Work to do:
[1] In the passage on prusik cords below, condense the paragraph beginning "The Edelrid HMPE Cord Sling 6mm" into a short bulleted list that keeps its main facts.
[2] From the passage on prusik cords below, reproduce word for word the part that opens with the words containing "The Edelrid HMPE" and closes with "a fast abseil.".

Text to read:
——

Carry one per climber on any route involving abseiling. A prusik weighs almost nothing, takes up no space, and costs very little. There is no good reason not to have one.

📌 The rule of thumb: Your prusik cord should be 60–80% of your rope’s diameter. For a standard 9–10mm rope, use 5–6mm cord. Too thin and it won’t slide easily. Too thick and it won’t grip reliably.

Our Prusik Pick

The Edelrid HMPE Cord Sling 6mm (30cm version) is the cleanest ready-to-use prusik on the market. The kernmantle construction — a polyester sheath over an HMPE core — gives it excellent grip on the rope and high abrasion resistance. Unlike pure Dyneema, the polyester sheath ensures it won’t melt under friction heat during a fast abseil.

If you are looking for the absolute gold standard in suppleness and grip, the Beal Jammy 5.5mm is our top recommendation. It uses a specialised Aramid (Technora) core, making it even more heat-resistant and significantly softer, which allows it to bite effectively on everything from thick single ropes to ultra-thin half ropes. We recommend the 35cm version for most climbers — it is the most versatile “third hand” backup available and stays flexible even after years of being repeatedly knotted and loaded.

——

Dataset extract:
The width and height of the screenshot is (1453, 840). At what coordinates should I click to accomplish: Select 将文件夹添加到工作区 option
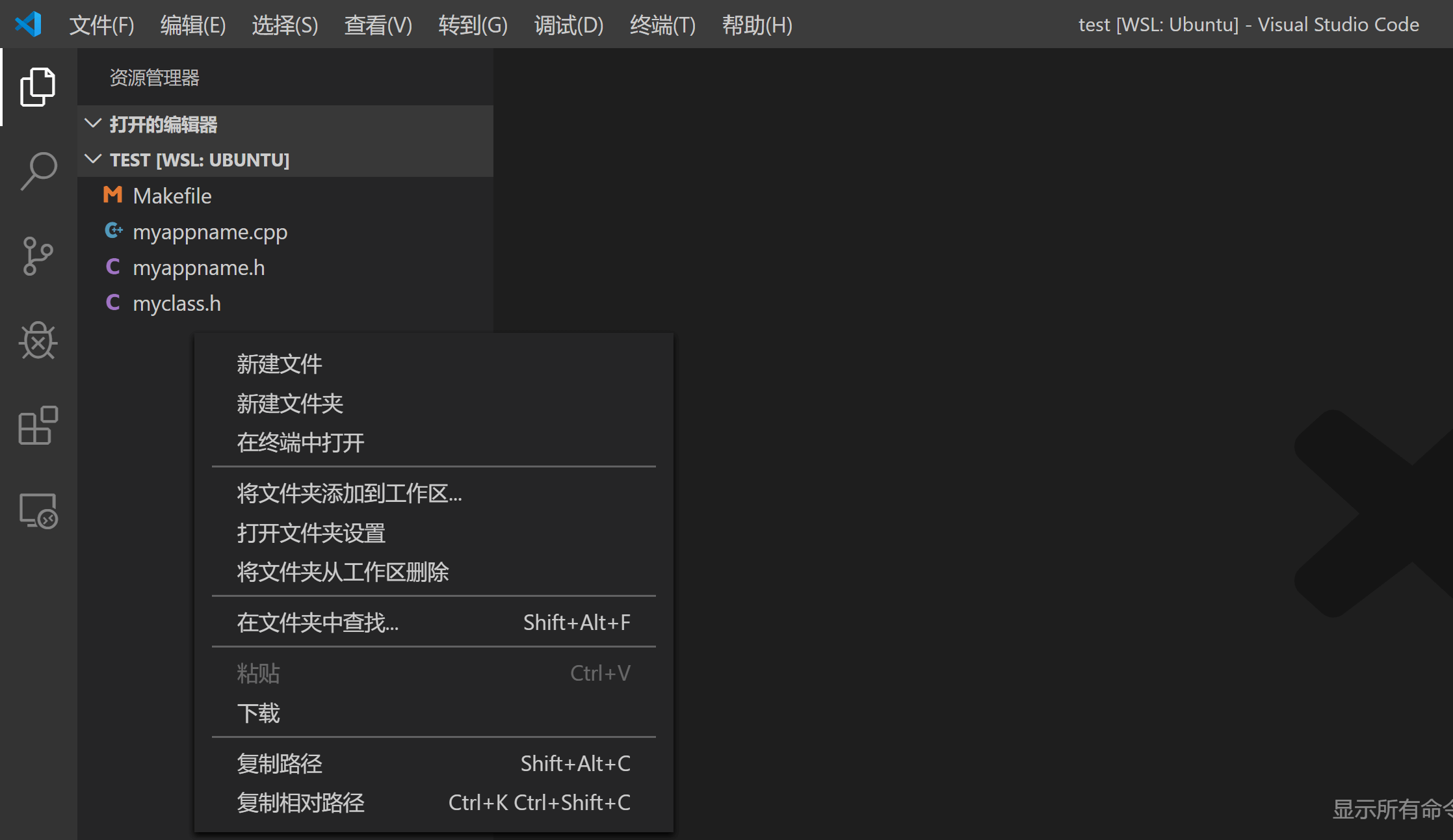pos(349,493)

——

Responses by task:
[1]
- The Edelrid HMPE Cord Sling 6mm (30cm version) is the cleanest ready-to-use prusik on the market.
- It has kernmantle construction: a polyester sheath over an HMPE core.
- This gives excellent grip on the rope and high abrasion resistance.
- Unlike pure Dyneema, the polyester sheath keeps it from melting under friction heat during a fast abseil.

[2]
The Edelrid HMPE Cord Sling 6mm (30cm version) is the cleanest ready-to-use prusik on the market. The kernmantle construction — a polyester sheath over an HMPE core — gives it excellent grip on the rope and high abrasion resistance. Unlike pure Dyneema, the polyester sheath ensures it won’t melt under friction heat during a fast abseil.